California State Legislature
- Long title Muñoz Student Allergy Framework for Emergencies Act ;
- Signed by: Gavin Newsom

= Muñoz SAFE Act =

2023 California law

The Muñoz SAFE Act (AB 1651), also known as the Muñoz Student Allergy Framework for Emergencies Act, is a California health and safety law concerning pupils with life-threatening food allergies. The legislation was authored by youth advocate Zacky Muñoz.

== History ==
In 2023, Zacky Muñoz authored the Muñoz SAFE Act. The bill was signed into law in November 2023 by Governor Gavin Newsom.
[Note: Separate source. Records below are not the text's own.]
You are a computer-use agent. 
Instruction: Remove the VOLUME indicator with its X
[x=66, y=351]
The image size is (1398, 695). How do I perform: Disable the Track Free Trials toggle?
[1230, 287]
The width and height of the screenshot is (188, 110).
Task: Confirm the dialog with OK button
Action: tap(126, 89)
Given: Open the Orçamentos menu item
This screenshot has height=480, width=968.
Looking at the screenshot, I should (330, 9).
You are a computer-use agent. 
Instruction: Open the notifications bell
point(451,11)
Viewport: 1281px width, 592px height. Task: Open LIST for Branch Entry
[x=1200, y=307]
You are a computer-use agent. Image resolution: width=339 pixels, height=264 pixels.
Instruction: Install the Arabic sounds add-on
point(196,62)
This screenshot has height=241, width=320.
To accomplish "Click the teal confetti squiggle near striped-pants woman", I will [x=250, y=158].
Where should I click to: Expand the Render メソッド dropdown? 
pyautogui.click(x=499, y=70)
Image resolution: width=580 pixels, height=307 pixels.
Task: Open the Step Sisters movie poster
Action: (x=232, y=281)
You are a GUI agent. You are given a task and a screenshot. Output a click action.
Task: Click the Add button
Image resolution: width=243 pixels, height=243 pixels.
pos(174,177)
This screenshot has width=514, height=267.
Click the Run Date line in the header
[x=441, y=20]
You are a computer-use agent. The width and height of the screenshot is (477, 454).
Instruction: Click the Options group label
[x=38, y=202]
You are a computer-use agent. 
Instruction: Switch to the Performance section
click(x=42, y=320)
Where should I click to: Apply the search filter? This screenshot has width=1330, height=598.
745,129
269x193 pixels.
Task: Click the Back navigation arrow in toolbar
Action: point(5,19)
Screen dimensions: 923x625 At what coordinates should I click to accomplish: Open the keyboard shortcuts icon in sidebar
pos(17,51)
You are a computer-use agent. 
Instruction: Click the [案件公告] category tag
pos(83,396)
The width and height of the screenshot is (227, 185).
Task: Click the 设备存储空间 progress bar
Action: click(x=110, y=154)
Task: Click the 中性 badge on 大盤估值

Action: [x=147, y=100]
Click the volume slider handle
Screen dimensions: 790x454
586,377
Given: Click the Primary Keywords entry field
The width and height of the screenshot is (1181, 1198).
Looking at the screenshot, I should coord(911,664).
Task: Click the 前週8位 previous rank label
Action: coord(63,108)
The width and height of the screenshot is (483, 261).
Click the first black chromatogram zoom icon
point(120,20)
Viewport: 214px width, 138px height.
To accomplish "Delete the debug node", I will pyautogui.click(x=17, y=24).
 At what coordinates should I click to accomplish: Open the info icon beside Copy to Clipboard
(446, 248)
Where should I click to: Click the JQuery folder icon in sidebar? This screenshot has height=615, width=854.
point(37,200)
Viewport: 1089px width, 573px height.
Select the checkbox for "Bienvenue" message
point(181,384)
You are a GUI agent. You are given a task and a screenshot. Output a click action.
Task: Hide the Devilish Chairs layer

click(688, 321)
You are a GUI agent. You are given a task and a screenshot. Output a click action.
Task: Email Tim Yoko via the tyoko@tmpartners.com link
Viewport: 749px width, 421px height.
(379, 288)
It was introduced by Assembly Member Kate Sanchez and co-authored by Senator Bob Archuleta.

== Details of the Muñoz SAFE Act ==
The Muñoz SAFE Act includes the following requirements:
- Requires schools, educational offices, and charter schools to store epinephrine auto-injectors in accessible locations for emergency use.
- Mandates annual training for school and after-school staff.
- Requires schools to retain a physical copy of instructions about the location of epinephrine auto-injectors.
- Permits schools to designate individuals with Activity Supervisor Clearance Certificates, such as volunteers, to receive training to administer epinephrine via auto-injector during emergencies.